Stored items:
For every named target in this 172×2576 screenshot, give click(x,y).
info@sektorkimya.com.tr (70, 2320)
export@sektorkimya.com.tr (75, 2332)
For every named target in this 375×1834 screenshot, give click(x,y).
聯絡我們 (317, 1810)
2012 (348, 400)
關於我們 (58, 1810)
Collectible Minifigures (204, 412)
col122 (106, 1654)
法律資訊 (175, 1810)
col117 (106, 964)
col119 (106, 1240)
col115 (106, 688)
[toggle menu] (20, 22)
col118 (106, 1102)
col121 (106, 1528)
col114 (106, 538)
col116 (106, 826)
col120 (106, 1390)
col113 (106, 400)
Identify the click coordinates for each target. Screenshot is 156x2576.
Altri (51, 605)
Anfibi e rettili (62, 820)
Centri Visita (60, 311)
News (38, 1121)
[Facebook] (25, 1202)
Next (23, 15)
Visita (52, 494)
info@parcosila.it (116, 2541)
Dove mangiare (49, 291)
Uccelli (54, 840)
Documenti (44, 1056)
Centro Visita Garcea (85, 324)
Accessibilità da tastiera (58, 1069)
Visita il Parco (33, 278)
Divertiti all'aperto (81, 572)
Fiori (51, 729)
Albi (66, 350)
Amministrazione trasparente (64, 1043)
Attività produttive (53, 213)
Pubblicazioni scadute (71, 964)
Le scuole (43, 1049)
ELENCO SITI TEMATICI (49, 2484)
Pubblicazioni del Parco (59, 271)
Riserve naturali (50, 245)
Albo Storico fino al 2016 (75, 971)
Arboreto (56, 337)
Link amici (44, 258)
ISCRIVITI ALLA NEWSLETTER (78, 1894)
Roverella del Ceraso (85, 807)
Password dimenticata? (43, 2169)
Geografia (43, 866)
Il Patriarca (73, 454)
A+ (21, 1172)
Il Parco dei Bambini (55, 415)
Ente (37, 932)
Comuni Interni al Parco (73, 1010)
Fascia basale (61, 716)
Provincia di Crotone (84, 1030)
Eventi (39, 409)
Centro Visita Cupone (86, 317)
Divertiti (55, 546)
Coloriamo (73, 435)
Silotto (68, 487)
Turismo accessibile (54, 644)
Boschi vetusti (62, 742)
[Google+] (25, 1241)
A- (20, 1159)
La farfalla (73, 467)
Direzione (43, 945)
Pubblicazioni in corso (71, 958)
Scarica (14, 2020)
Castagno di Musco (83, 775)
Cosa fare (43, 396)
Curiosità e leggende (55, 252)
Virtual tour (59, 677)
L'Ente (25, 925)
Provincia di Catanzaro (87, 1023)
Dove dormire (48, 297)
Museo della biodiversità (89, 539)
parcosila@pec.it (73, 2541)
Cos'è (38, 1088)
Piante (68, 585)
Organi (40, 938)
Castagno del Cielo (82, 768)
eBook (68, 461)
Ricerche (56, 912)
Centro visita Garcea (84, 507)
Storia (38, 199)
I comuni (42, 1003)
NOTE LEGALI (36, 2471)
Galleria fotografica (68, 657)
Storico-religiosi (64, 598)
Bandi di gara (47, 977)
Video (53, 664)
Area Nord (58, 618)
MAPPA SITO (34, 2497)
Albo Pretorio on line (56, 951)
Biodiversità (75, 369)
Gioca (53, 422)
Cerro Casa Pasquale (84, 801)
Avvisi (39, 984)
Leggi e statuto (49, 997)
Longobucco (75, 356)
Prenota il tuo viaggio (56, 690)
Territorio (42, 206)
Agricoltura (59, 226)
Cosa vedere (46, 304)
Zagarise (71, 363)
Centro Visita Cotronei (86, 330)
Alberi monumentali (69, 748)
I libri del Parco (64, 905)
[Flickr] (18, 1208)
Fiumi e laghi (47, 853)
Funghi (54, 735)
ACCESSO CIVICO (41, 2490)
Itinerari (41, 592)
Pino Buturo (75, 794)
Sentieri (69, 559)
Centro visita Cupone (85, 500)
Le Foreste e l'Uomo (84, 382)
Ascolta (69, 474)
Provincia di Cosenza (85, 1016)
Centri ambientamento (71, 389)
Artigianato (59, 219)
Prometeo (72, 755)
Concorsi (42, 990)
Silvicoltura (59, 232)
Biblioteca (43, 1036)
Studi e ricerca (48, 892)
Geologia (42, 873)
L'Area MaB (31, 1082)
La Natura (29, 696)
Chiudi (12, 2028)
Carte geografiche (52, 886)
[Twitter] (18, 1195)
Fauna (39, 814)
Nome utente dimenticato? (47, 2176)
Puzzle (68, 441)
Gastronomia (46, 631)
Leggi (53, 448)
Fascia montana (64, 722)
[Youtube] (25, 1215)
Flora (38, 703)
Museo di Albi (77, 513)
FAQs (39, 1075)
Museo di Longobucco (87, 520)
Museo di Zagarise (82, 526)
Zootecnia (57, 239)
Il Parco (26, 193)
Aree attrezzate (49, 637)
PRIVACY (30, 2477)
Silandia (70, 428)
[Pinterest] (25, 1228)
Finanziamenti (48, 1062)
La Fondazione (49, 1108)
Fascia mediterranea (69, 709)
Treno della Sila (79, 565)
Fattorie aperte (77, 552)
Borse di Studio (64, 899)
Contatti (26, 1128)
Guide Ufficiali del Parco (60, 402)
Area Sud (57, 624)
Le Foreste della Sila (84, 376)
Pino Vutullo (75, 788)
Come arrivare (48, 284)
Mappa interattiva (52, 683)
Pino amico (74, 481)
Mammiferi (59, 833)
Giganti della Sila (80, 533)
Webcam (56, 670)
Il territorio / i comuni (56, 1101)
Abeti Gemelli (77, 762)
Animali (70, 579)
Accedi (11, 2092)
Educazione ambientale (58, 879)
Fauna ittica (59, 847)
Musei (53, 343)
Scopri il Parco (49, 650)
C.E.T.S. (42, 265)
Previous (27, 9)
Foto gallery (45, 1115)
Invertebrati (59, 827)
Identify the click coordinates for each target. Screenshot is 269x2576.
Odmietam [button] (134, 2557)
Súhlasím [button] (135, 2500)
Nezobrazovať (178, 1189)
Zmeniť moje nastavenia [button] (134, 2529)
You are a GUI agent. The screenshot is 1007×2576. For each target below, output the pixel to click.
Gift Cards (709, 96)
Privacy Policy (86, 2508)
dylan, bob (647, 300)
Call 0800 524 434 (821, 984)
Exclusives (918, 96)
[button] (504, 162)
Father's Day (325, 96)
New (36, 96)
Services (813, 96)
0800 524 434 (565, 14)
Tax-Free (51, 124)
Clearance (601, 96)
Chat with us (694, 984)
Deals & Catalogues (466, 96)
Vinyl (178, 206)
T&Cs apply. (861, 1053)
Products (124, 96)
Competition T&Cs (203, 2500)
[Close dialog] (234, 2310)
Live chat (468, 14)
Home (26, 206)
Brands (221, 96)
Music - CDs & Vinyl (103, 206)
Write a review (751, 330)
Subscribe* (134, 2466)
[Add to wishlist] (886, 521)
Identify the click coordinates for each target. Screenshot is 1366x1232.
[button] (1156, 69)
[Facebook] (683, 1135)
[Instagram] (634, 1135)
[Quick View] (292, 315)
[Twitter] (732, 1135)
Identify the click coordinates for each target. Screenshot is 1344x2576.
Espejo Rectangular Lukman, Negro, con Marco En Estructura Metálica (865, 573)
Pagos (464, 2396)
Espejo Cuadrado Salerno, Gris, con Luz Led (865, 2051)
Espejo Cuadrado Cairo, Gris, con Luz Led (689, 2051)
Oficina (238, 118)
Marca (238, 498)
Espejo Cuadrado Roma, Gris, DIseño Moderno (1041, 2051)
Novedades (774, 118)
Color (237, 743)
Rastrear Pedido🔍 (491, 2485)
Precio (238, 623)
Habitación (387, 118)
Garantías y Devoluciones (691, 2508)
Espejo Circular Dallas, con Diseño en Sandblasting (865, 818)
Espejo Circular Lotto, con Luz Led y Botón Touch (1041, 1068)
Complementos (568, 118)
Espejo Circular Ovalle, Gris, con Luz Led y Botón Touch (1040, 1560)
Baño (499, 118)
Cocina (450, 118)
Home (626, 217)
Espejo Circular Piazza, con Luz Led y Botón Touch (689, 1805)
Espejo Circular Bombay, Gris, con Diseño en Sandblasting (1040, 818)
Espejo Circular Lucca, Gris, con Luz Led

→ THE TASK: Write out exactly the lines above between the line with "Accedi (11, 2092)" and the line with "Screenshot is 269x2576.", inclusive, and nothing beyond them.

→ WRITTEN SOLUTION:
Accedi (11, 2092)
Educazione ambientale (58, 879)
Fauna ittica (59, 847)
Musei (53, 343)
Scopri il Parco (49, 650)
C.E.T.S. (42, 265)
Previous (27, 9)
Foto gallery (45, 1115)
Invertebrati (59, 827)
Identify the click coordinates for each target. Screenshot is 269x2576.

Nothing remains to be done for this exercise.